The question of nuclear power and the use of its byproducts is even more relevant today with the Fukushima incident and its consequences for Japan and the world still poorly understood. . The Initial horrors of the Bomb in Hiroshima are Now Ghosts of the past. The horrible mutations and sicknesses of its aftermath are also very distant. But look at Neonatal wards all over Iraq and Libya where thousands of kilograms of radioactive material has been dropped inside bombs, and the images of the months after August 1945 come rushing back.



On a less serious note we went to Miyajima! Probably one of the most scenic and atmospheric places I've been so far, and one of the most famous sights of Japan! We went at sunset and lowtide, so we got to walk around the base of the Tori gate.
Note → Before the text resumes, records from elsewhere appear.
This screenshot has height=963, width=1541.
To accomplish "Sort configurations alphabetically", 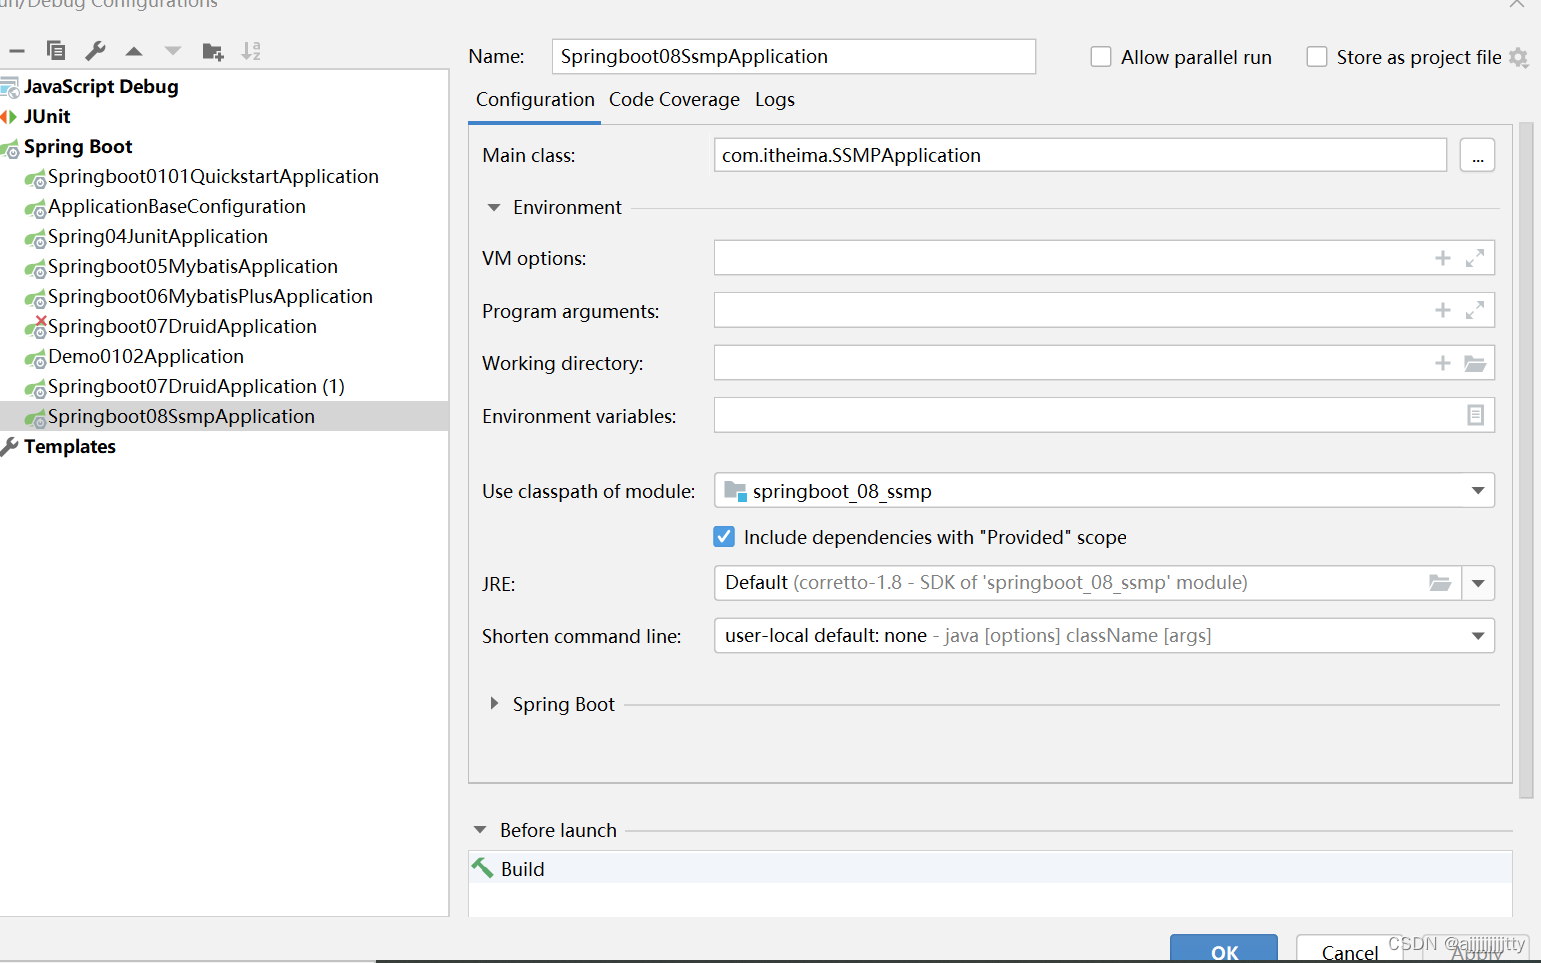I will [x=250, y=50].
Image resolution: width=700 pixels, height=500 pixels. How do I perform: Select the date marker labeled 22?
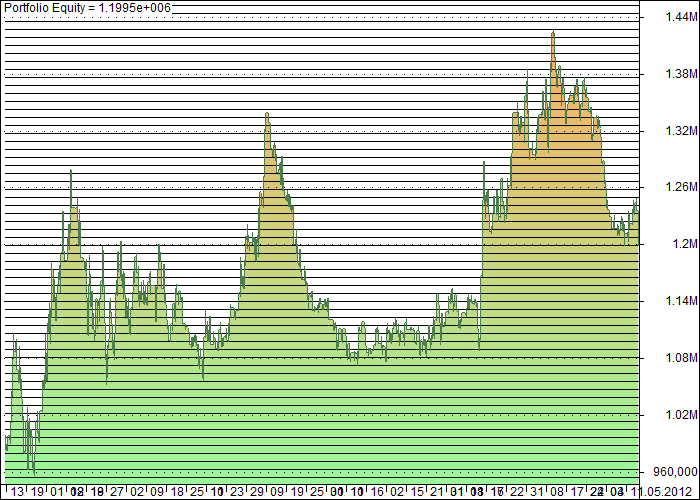(x=517, y=492)
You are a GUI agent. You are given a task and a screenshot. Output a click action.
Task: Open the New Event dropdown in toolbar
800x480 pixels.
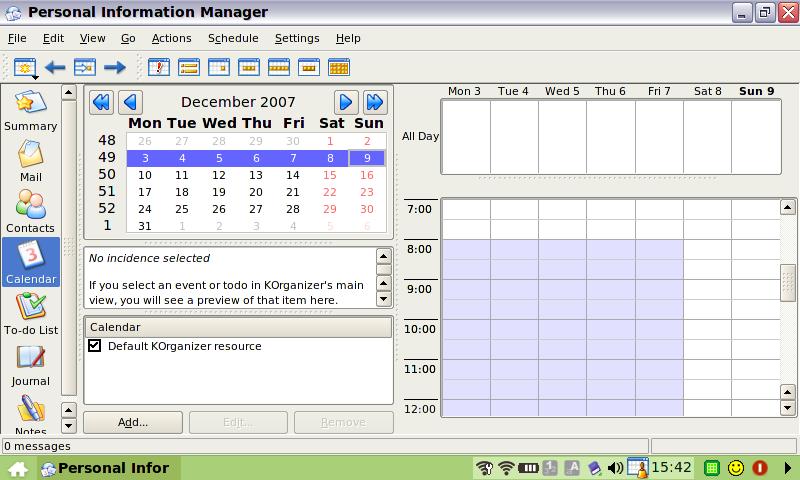[x=26, y=69]
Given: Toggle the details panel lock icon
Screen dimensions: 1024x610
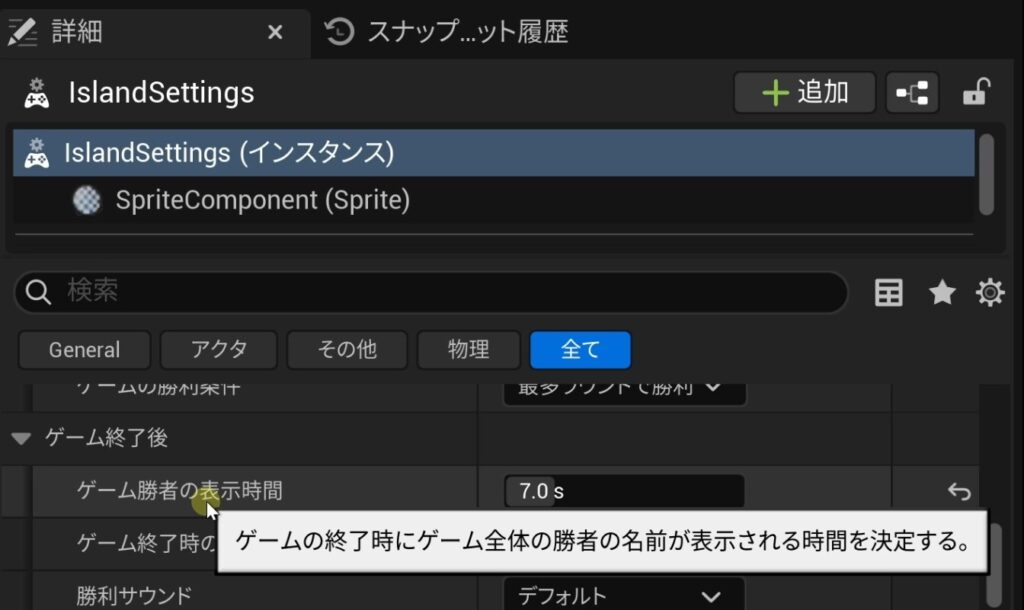Looking at the screenshot, I should pyautogui.click(x=975, y=93).
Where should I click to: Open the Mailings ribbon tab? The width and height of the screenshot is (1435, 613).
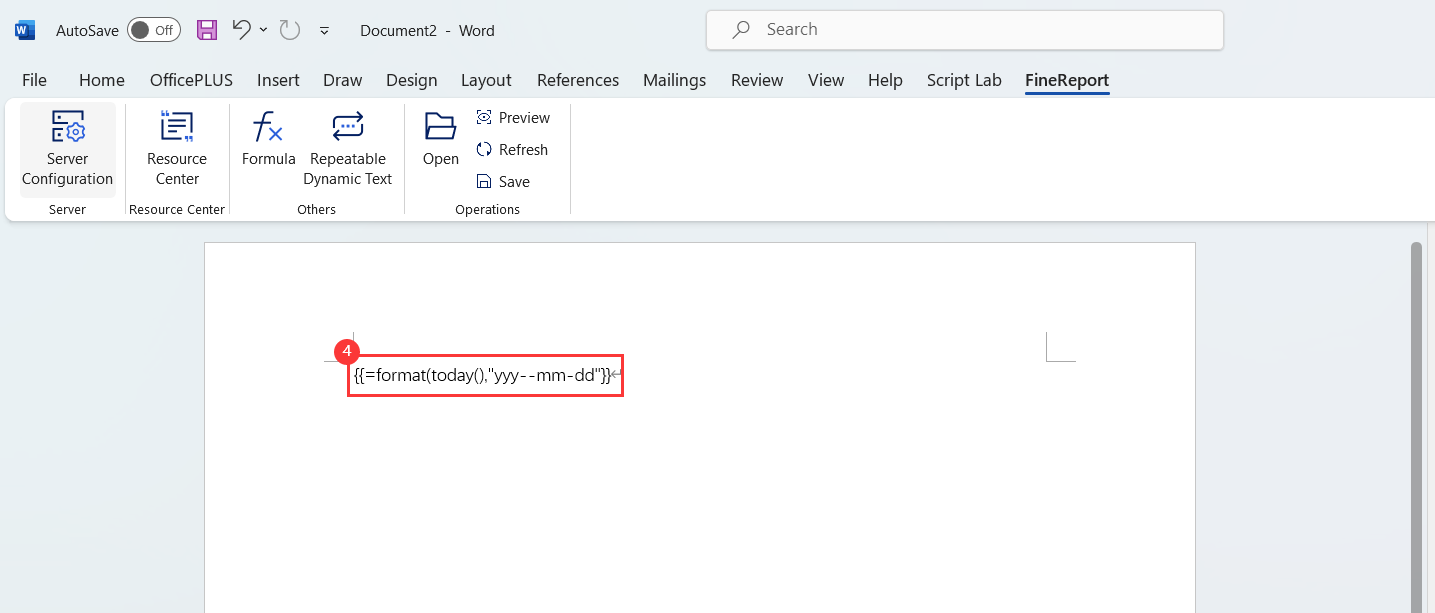click(674, 80)
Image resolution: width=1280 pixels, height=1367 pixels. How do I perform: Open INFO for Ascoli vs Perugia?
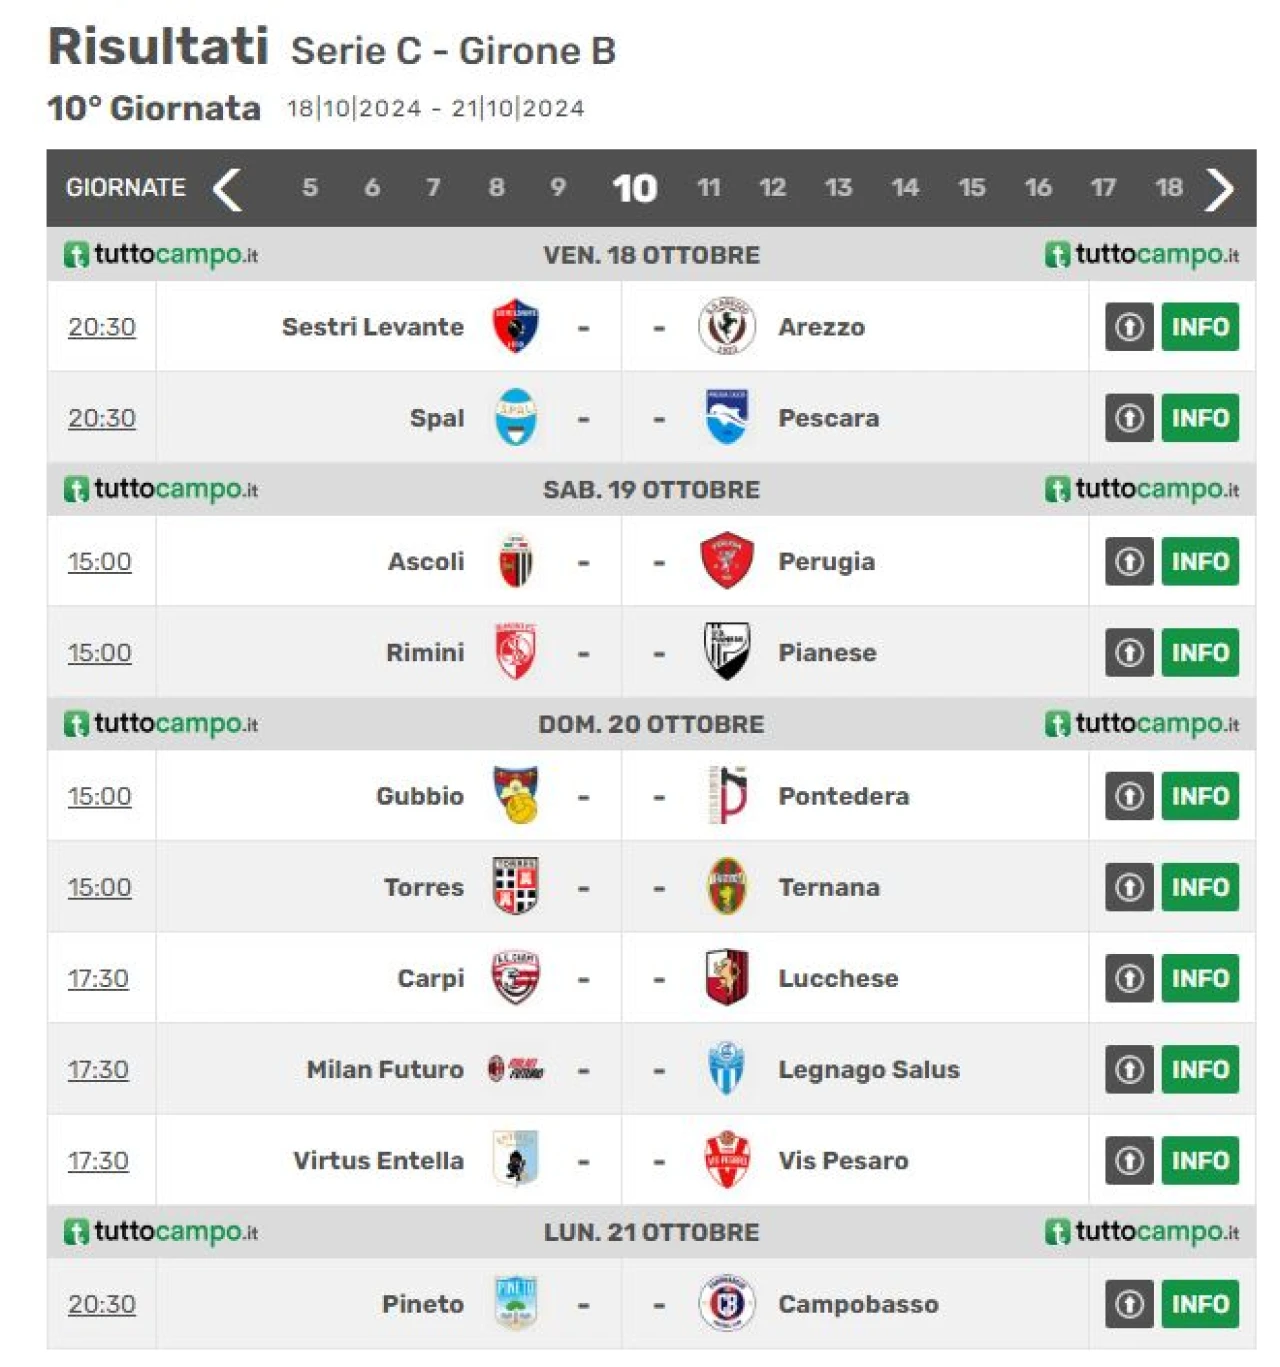tap(1200, 561)
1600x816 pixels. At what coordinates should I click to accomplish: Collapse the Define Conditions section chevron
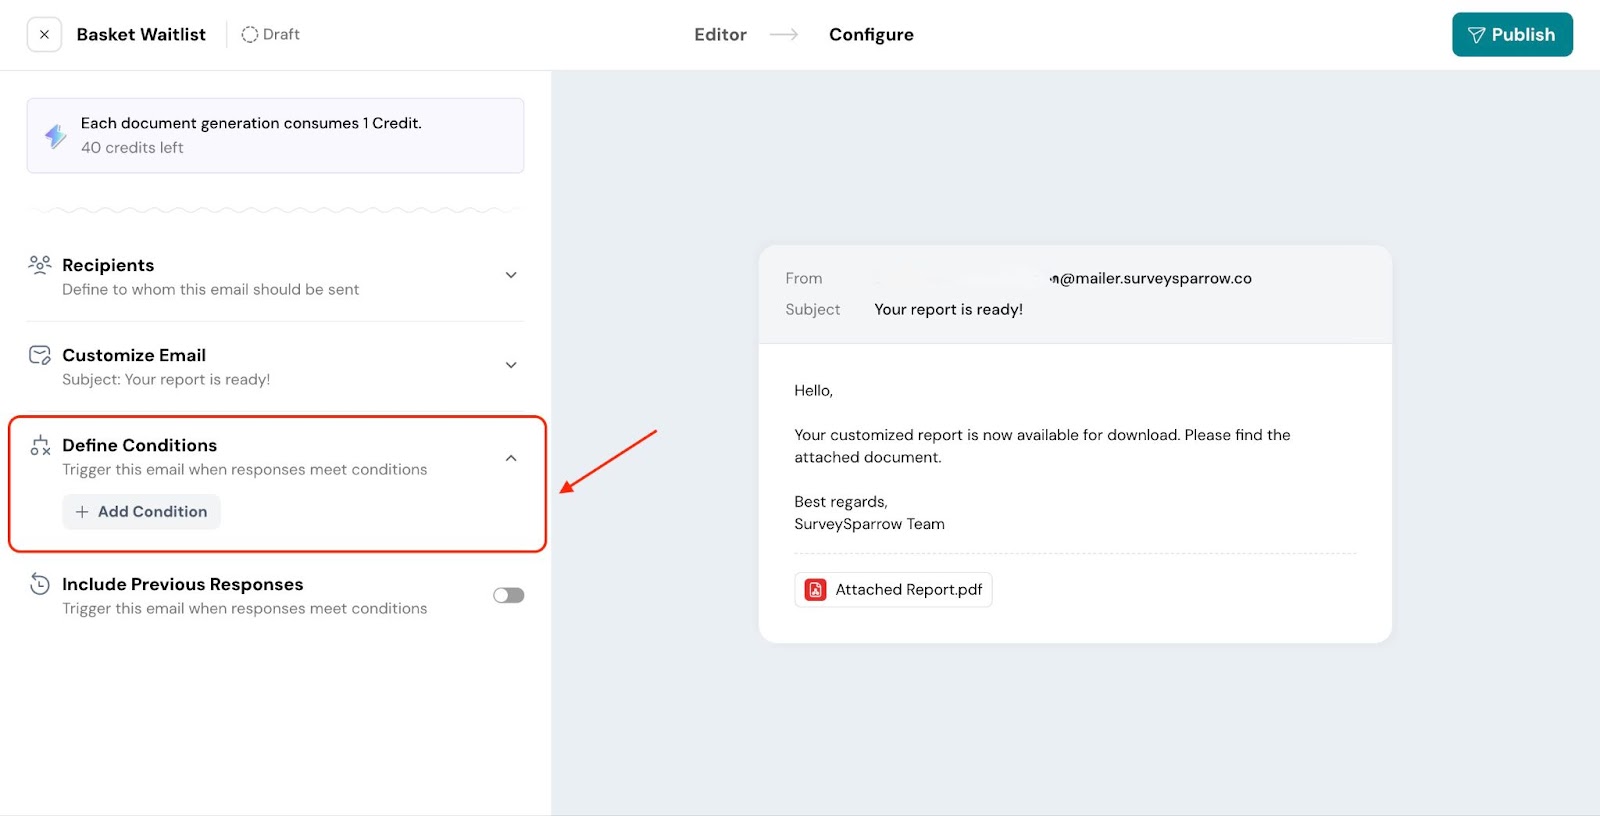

Miyajima is also one of two places In Japan where there are domesticted deer walking around. Like Nara the deer just walk up to you and... try to eat things out of your pockets. We met one who has a particular fondness for paper. He actually picked things right out of my pockets with his mouth. James managed to catch some of my battles with the deer on video:

 http://youtu.be/qQrt0OFW6b4




We stopped by the hiroshima prefectural Museum of arts on out way out.
The Museum is home to a famous Dali Painting which, if you've seen any Dali Paintings,  you probably know as the Painting of the dripping clocks.  The Staff wouldn't let us take any Pictures of the Painting, despite my explications and requests in Japanese, they just kept on babbling in English about "No Photos".

I did take this one though, of some Japanese screen art. I wasn't supposed to but I wanted to break their arbitrary rules.